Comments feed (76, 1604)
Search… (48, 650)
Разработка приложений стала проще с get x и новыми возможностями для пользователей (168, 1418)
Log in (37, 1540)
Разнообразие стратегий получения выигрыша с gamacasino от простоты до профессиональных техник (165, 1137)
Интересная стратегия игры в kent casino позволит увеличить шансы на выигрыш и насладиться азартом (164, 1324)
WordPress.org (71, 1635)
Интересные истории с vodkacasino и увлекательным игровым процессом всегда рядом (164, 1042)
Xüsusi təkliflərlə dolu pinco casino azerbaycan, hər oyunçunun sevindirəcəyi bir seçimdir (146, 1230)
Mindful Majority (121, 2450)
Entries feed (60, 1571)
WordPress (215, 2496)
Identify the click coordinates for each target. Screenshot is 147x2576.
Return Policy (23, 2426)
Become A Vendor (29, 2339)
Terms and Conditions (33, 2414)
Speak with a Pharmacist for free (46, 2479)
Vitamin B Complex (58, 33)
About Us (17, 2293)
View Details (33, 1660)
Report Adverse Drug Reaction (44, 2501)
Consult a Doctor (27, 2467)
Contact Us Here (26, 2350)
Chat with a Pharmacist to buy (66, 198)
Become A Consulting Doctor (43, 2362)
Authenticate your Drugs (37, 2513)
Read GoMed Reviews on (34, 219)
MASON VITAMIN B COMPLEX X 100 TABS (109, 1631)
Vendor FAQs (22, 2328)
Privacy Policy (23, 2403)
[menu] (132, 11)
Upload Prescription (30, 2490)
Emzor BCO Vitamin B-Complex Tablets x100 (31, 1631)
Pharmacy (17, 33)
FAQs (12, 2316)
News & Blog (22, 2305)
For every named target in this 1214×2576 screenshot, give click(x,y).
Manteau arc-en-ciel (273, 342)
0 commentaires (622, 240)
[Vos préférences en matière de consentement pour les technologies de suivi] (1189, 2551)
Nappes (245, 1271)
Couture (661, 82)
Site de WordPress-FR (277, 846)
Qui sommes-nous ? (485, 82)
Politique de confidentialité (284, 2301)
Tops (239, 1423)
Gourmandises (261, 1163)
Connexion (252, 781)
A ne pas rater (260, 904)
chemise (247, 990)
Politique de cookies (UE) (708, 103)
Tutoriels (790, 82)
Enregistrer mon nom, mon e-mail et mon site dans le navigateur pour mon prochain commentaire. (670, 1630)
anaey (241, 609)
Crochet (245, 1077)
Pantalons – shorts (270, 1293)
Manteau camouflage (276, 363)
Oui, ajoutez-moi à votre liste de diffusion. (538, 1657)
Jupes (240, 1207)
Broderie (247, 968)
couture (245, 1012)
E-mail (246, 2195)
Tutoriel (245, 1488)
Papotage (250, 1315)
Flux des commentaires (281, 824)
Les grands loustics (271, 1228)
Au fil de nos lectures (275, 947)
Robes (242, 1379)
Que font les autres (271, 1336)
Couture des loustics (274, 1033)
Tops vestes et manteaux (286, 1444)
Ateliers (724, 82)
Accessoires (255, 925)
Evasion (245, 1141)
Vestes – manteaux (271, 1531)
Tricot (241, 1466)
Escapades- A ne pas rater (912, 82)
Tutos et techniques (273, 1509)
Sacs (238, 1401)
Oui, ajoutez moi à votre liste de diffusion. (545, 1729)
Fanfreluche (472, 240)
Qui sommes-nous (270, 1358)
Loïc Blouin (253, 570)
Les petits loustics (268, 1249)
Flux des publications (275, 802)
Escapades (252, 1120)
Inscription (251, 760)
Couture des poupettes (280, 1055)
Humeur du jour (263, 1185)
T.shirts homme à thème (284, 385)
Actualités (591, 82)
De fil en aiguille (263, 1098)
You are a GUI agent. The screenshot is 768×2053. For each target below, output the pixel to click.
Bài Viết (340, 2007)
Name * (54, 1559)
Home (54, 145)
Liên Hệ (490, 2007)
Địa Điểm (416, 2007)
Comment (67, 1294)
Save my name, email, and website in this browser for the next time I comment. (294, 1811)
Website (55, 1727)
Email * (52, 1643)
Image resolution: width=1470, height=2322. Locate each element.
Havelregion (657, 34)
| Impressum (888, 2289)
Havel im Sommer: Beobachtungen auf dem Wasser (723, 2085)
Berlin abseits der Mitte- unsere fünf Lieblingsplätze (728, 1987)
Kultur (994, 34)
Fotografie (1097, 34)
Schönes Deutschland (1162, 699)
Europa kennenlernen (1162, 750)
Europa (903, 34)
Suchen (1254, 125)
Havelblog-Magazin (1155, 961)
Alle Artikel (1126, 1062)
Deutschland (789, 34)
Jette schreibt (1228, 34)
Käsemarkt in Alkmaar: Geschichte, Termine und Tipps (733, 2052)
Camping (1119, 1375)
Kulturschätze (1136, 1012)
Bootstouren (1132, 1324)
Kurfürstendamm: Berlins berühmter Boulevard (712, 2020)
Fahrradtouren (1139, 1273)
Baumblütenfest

::::

» PROBLEM TO SOLVE:
Every line of the data above should be reproduced word for word.

» RESULT:
Comments feed (76, 1604)
Search… (48, 650)
Разработка приложений стала проще с get x и новыми возможностями для пользователей (168, 1418)
Log in (37, 1540)
Разнообразие стратегий получения выигрыша с gamacasino от простоты до профессиональных техник (165, 1137)
Интересная стратегия игры в kent casino позволит увеличить шансы на выигрыш и насладиться азартом (164, 1324)
WordPress.org (71, 1635)
Интересные истории с vodkacasino и увлекательным игровым процессом всегда рядом (164, 1042)
Xüsusi təkliflərlə dolu pinco casino azerbaycan, hər oyunçunun sevindirəcəyi bir seçimdir (146, 1230)
Mindful Majority (121, 2450)
Entries feed (60, 1571)
WordPress (215, 2496)
Identify the click coordinates for each target. Screenshot is 147x2576.
Return Policy (23, 2426)
Become A Vendor (29, 2339)
Terms and Conditions (33, 2414)
Speak with a Pharmacist for free (46, 2479)
Vitamin B Complex (58, 33)
About Us (17, 2293)
View Details (33, 1660)
Report Adverse Drug Reaction (44, 2501)
Consult a Doctor (27, 2467)
Contact Us Here (26, 2350)
Chat with a Pharmacist to buy (66, 198)
Become A Consulting Doctor (43, 2362)
Authenticate your Drugs (37, 2513)
Read GoMed Reviews on (34, 219)
MASON VITAMIN B COMPLEX X 100 TABS (109, 1631)
Vendor FAQs (22, 2328)
Privacy Policy (23, 2403)
[menu] (132, 11)
Upload Prescription (30, 2490)
Emzor BCO Vitamin B-Complex Tablets x100 (31, 1631)
Pharmacy (17, 33)
FAQs (12, 2316)
News & Blog (22, 2305)
For every named target in this 1214×2576 screenshot, give click(x,y).
Manteau arc-en-ciel (273, 342)
0 commentaires (622, 240)
[Vos préférences en matière de consentement pour les technologies de suivi] (1189, 2551)
Nappes (245, 1271)
Couture (661, 82)
Site de WordPress-FR (277, 846)
Qui sommes-nous ? (485, 82)
Politique de confidentialité (284, 2301)
Tops (239, 1423)
Gourmandises (261, 1163)
Connexion (252, 781)
A ne pas rater (260, 904)
chemise (247, 990)
Politique de cookies (UE) (708, 103)
Tutoriels (790, 82)
Enregistrer mon nom, mon e-mail et mon site dans le navigateur pour mon prochain commentaire. (670, 1630)
anaey (241, 609)
Crochet (245, 1077)
Pantalons – shorts (270, 1293)
Manteau camouflage (276, 363)
Oui, ajoutez-moi à votre liste de diffusion. (538, 1657)
Jupes (240, 1207)
Broderie (247, 968)
couture (245, 1012)
E-mail (246, 2195)
Tutoriel (245, 1488)
Papotage (250, 1315)
Flux des commentaires (281, 824)
Les grands loustics (271, 1228)
Au fil de nos lectures (275, 947)
Robes (242, 1379)
Que font les autres (271, 1336)
Couture des loustics (274, 1033)
Tops vestes et manteaux (286, 1444)
Ateliers (724, 82)
Accessoires (255, 925)
Evasion (245, 1141)
Vestes – manteaux (271, 1531)
Tricot (241, 1466)
Escapades- A ne pas rater (912, 82)
Tutos et techniques (273, 1509)
Sacs (238, 1401)
Oui, ajoutez moi à votre liste de diffusion. (545, 1729)
Fanfreluche (472, 240)
Qui sommes-nous (270, 1358)
Loïc Blouin (253, 570)
Les petits loustics (268, 1249)
Flux des publications (275, 802)
Escapades (252, 1120)
Inscription (251, 760)
Couture des poupettes (280, 1055)
Humeur du jour (263, 1185)
T.shirts homme à thème (284, 385)
Actualités (591, 82)
De fil en aiguille (263, 1098)
You are a GUI agent. The screenshot is 768×2053. For each target below, output the pixel to click.
Bài Viết (340, 2007)
Name * (54, 1559)
Home (54, 145)
Liên Hệ (490, 2007)
Địa Điểm (416, 2007)
Comment (67, 1294)
Save my name, email, and website in this browser for the next time I comment. (294, 1811)
Website (55, 1727)
Email * (52, 1643)
Image resolution: width=1470, height=2322. Locate each element.
Havelregion (657, 34)
| Impressum (888, 2289)
Havel im Sommer: Beobachtungen auf dem Wasser (723, 2085)
Berlin abseits der Mitte- unsere fünf Lieblingsplätze (728, 1987)
Kultur (994, 34)
Fotografie (1097, 34)
Schönes Deutschland (1162, 699)
Europa kennenlernen (1162, 750)
Europa (903, 34)
Suchen (1254, 125)
Havelblog-Magazin (1155, 961)
Alle Artikel (1126, 1062)
Deutschland (789, 34)
Jette schreibt (1228, 34)
Käsemarkt in Alkmaar: Geschichte, Termine und Tipps (733, 2052)
Camping (1119, 1375)
Kulturschätze (1136, 1012)
Bootstouren (1132, 1324)
Kurfürstendamm: Berlins berühmter Boulevard (712, 2020)
Fahrradtouren (1139, 1273)
Baumblütenfest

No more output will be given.